The Answer to Your Ridiculously Complicated System Architecture? Platformization.
Complexity is the double-edged sword in software engineering. As we scale systems and the organizations that support them, we add moving parts to increase capacity. That complexity makes it more difficult to understand the ramification of our changes, but avoiding complexity altogether can limit how much the system can handle. I often feel I’m choosing between two problems: Either we have to figure out how to break up a monolithic structure while not disturbing the valuable traffic pulsing through it, or we have to figure out how to facilitate local development of service-orientated structures without asking engineers to essentially download a full copy of production onto their laptops. Occasionally, engineering teams may face both of these problems at the same time, but every engineering team I’ve been on has had to solve at least one of them.
How do we end up building such complex things all the time? And when should we avoid adding complexity to a system?

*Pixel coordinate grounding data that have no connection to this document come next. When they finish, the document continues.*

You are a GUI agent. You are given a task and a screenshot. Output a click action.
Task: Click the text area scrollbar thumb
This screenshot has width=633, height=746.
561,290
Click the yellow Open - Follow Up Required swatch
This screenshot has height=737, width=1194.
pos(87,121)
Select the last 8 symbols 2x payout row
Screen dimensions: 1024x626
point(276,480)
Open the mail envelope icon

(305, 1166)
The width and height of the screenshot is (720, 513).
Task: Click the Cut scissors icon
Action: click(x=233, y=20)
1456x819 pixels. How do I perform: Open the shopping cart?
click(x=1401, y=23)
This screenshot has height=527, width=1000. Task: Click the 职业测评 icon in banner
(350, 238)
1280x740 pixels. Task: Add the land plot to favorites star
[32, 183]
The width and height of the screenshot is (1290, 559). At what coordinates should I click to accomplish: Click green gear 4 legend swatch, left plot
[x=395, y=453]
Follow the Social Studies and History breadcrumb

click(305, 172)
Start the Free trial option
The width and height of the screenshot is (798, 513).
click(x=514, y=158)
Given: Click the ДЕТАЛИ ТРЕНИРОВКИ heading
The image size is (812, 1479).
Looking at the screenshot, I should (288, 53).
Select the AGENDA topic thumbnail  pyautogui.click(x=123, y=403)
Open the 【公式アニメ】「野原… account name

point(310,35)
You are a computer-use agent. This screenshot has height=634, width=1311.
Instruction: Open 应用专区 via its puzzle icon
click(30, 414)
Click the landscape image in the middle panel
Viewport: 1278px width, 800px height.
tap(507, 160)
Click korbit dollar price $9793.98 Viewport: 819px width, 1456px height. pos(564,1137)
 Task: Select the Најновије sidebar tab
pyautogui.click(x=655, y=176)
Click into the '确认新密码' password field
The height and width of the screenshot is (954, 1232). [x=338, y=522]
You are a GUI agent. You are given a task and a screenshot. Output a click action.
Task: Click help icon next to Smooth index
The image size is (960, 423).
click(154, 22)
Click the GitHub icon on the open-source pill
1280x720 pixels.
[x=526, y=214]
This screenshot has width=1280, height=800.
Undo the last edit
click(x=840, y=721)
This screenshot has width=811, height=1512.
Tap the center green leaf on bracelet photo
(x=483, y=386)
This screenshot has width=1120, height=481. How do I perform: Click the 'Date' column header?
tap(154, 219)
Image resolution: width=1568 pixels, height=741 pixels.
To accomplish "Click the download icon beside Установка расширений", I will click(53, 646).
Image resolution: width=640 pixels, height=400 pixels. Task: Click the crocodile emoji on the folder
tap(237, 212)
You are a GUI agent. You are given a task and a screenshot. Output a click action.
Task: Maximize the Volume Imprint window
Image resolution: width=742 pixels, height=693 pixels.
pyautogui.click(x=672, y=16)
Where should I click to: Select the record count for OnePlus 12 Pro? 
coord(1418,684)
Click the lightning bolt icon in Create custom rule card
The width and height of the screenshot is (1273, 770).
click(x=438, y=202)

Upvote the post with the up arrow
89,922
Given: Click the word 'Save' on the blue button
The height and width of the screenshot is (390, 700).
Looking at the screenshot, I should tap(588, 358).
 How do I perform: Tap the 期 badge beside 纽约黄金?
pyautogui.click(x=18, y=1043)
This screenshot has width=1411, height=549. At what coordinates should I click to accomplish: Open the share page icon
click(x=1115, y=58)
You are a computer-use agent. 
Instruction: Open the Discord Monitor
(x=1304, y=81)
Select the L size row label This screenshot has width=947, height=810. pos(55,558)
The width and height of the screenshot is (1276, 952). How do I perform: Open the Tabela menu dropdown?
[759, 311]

The solution requires understanding platformization.
What Is Platformization?
In this context, platformization is the process of capturing core functionality in abstractions that minimize the need for software engineers to build support for that functionality themselves. Often this takes the form of tools or frameworks that can more easily sit between an existing piece of technology and an application built on top of it. An operation system is full of these types of abstractions, as are container and orchestration systems like Docker or kubernetes. Deploy tools are often built as part of a platform. Shared services are often built as part of the platform.
Platforms help us manage complexity by reducing how much of the complete picture we need to understand. A software engineer does not have to understand the differences between various chip architectures because the platform handles it for her. She doesn’t need to learn multiple dialects of SQL because the ORM builds her queries for her.
What Is Platformization?
The key is generalization. Platformization is dividing out parts of the system that can be generalized enough to operate as a black box. It’s not that the system is simpler, because more abstractions invariably mean greater complexity. Instead, platformization makes a system seem simpler by delegating how much of the complexity any one engineer must understand at one time. An application developer need not understand the complexity of the container runtime, but the engineers working on containerization tools absolutely do. In modern-day architectures, the complete system can never be fully understood, but by building platforms, we lower the barrier to productive contributions. Engineers onboard faster and push effective code sooner.
When done well, platformization also benefits the health of the systems. When a set of functionality can be generalized to the point where an individual engineer does not need to understand it, the engineering afterward does not need to change that functionality. For that reason, the incentives that drive platformization are often the benefits of restricting who can make changes to the system.
Abstraction and Generalization
But not all abstractions are generalizations. There are tools and frameworks in our stacks that add variation rather than minimize it. A good way to tell the difference is by asking yourself how well an engineer needs to understand the interface of the dependencies operating under the abstraction in order to effectively use it.
That’s not to say that such frameworks are not useful, but systems get harder to maintain as their complexity rises. So if a particular framework or tool is not minimizing exposure to that complexity, then system architects should think carefully about the value they add. When people don’t understand how to change something correctly, they quickly find multiple ways to change it incorrectly.
Platformization and Scale
The benefit of platformization is carving up the system’s complexity into specific scopes that can be delegated to specialized engineers and safely ignored by everyone else. This makes the system seem simpler, but this simplicity is an illusion. Every new moving part adds a greater level of complexity. For that reason, the platform an engineering team relies on should reflect the scale of the team itself. Attempting to build a platform too soon — before you have the dedicated staff to delegate to — is another common failure.
Fortunately, many of the components of a modern-day platform can be managed by teams external to the engineering organization itself. AWS offers a number of managed services, as do most of its cloud competitors. Using open-source tools with a default, out-of-the-box configuration is another way of delegating complexity to an external team while the internal team scales up.
Engineers are often drawn to the glimmer of Google-scale technology, but economies of scale are as common in IT as they are in manufacturing. Google-scale solutions are overkill at a startup. Trying to build for 10X or 100X the traffic you actually have is a good way to introduce lots of unnecessary complexity.
Knowing when to build out your platform, how much of it to build out, and what abstractions fit a platform model takes practice and experience. As you make strategic decisions about your own architecture, keep these three rules in mind:
- Platforms delegate complexity to specialized teams. Only the team that maintains and iterates on an abstraction needs to understand the dependencies; everyone else interacts with a black box that just works.
- Platforms minimize variance. It should be easy for engineers building on top of the platform to do the right thing and close to impossible for them to push the abstraction into an edge case or an unknown state.
- Not all abstractions generalize. Some abstractions are useful because they add missing functionality, increase performance, or package code so that product is easier to ship.
Building a platform for the sake of having a platform is not beneficial, but when the organization has achieved (a) the scale where the burden of complexity is slowing things down and (b) has the resources to start compartmentalizing and delegating that complexity to specific teams, a platform can be an excellent way to ensure the technology can continue to grow.